*PROBLEM REQUIREMENTS*. For the records shown below, return an exact copy that excludes the pictures.

*DATA SECTION*.
####

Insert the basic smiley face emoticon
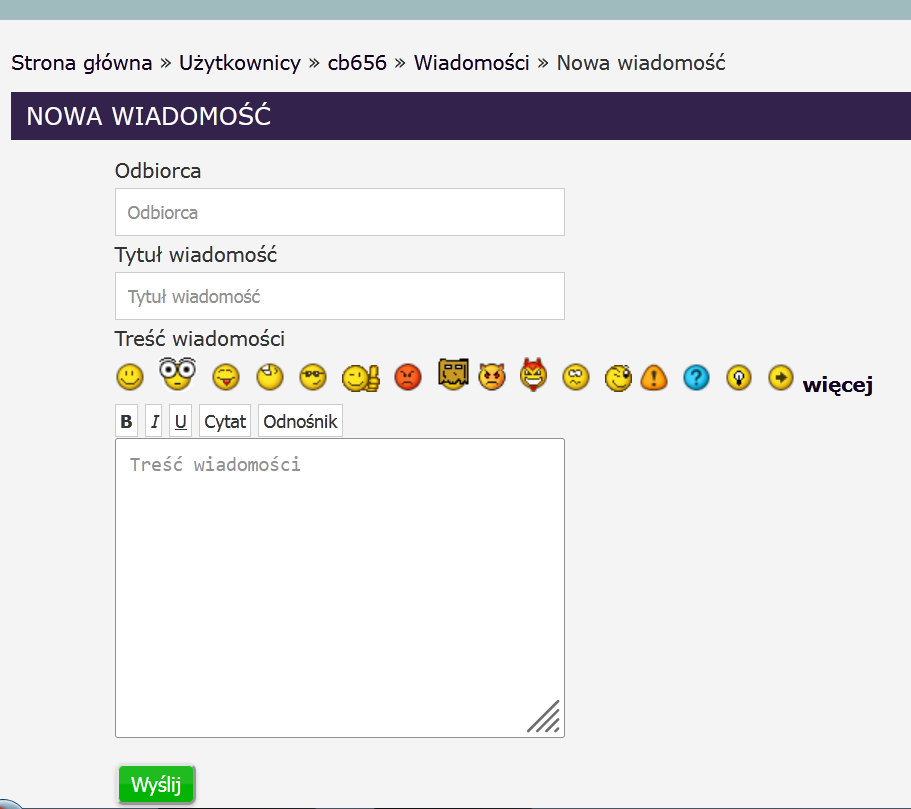 click(130, 377)
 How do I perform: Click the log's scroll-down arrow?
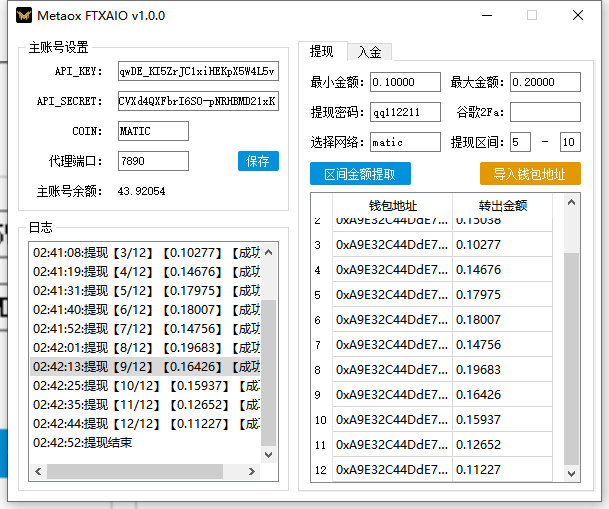point(269,455)
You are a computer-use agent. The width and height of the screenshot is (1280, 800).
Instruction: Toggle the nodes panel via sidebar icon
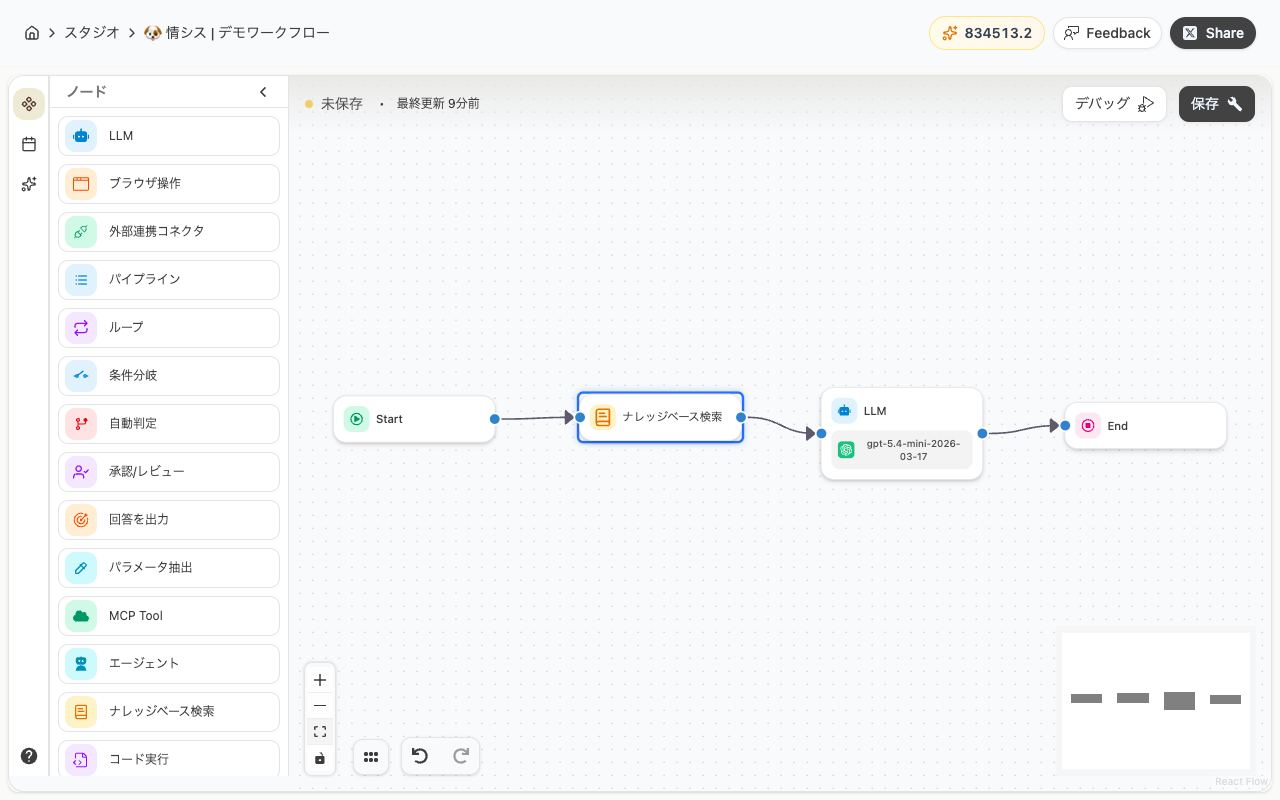point(29,104)
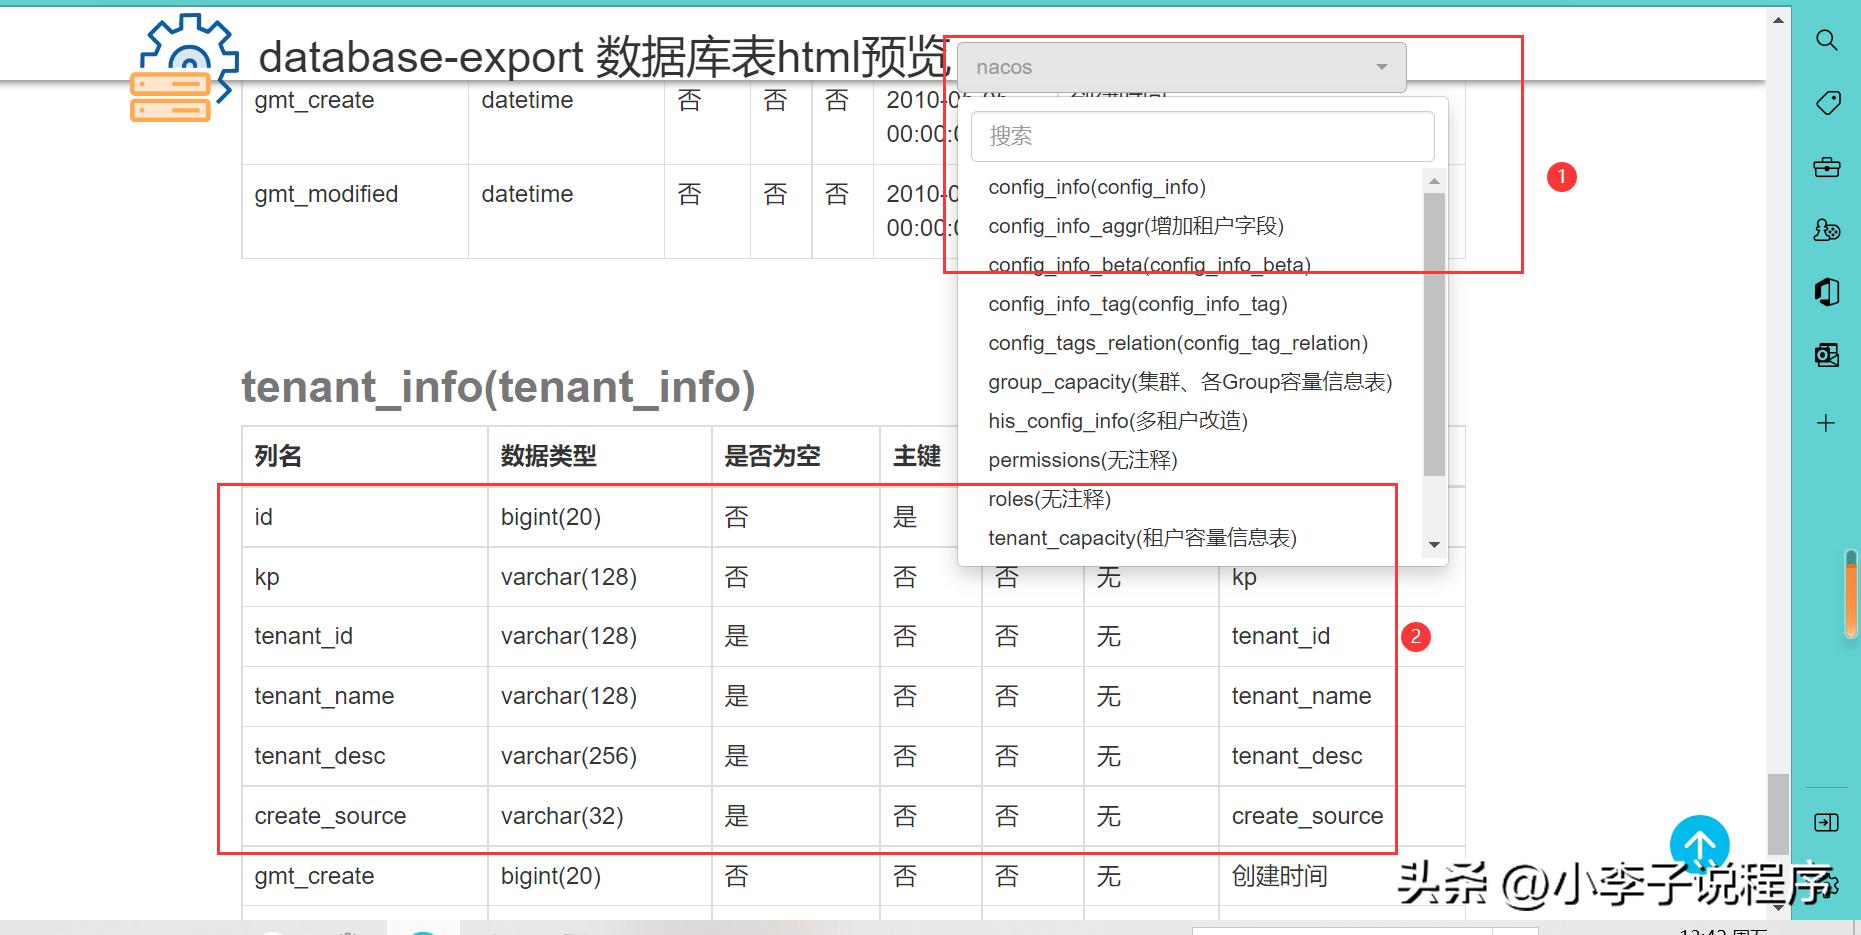Select tenant_capacity(租户容量信息表) from the list

pyautogui.click(x=1142, y=538)
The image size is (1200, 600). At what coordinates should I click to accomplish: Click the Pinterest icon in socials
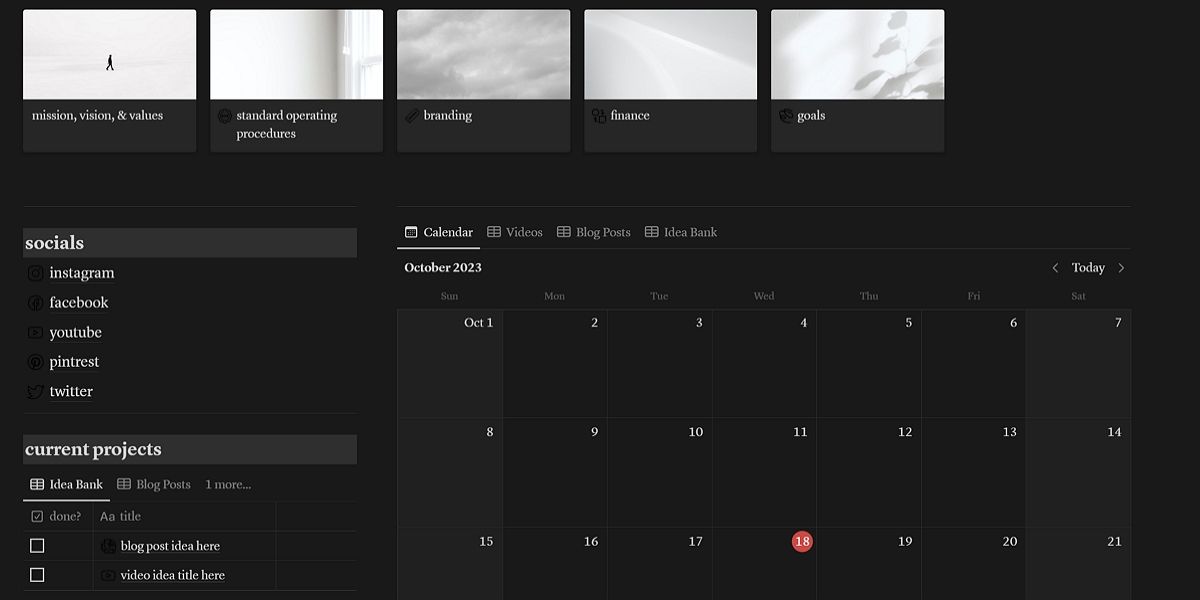pos(35,362)
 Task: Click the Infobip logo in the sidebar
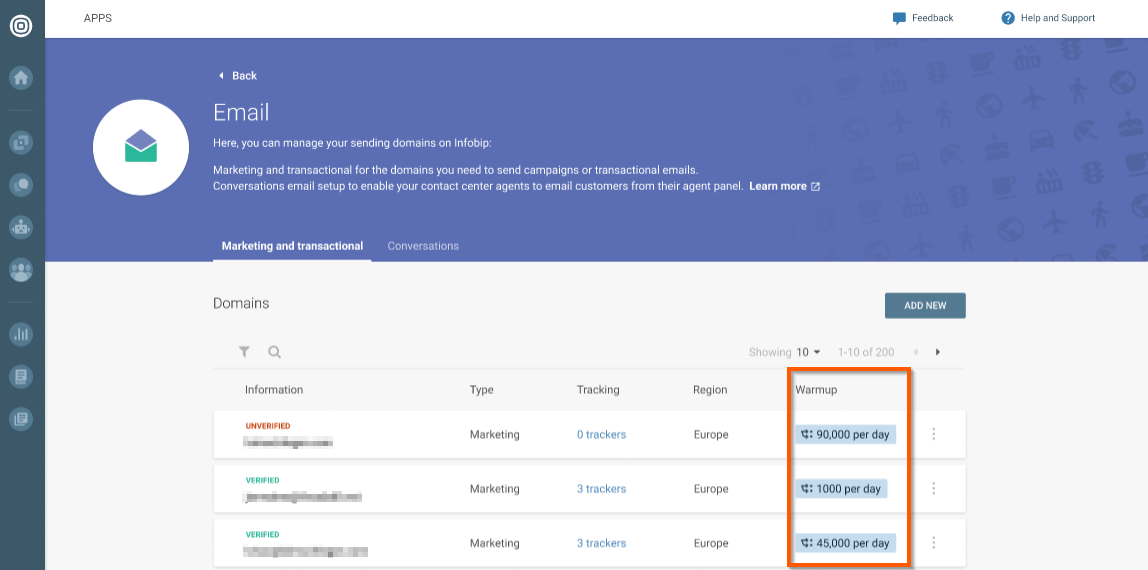tap(21, 26)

####

*WRITTEN ANSWER*.
Insert the basic smiley face emoticon
 click(130, 377)
 How do I perform: Click the log's scroll-down arrow?
point(269,455)
You are a computer-use agent. The width and height of the screenshot is (1280, 800).
Instruction: Toggle the nodes panel via sidebar icon
point(29,104)
Select tenant_capacity(租户容量信息表) from the list

pyautogui.click(x=1142, y=538)
The image size is (1200, 600). At what coordinates should I click to accomplish: Click the Pinterest icon in socials
pos(35,362)
 Task: Click the Infobip logo in the sidebar
tap(21, 26)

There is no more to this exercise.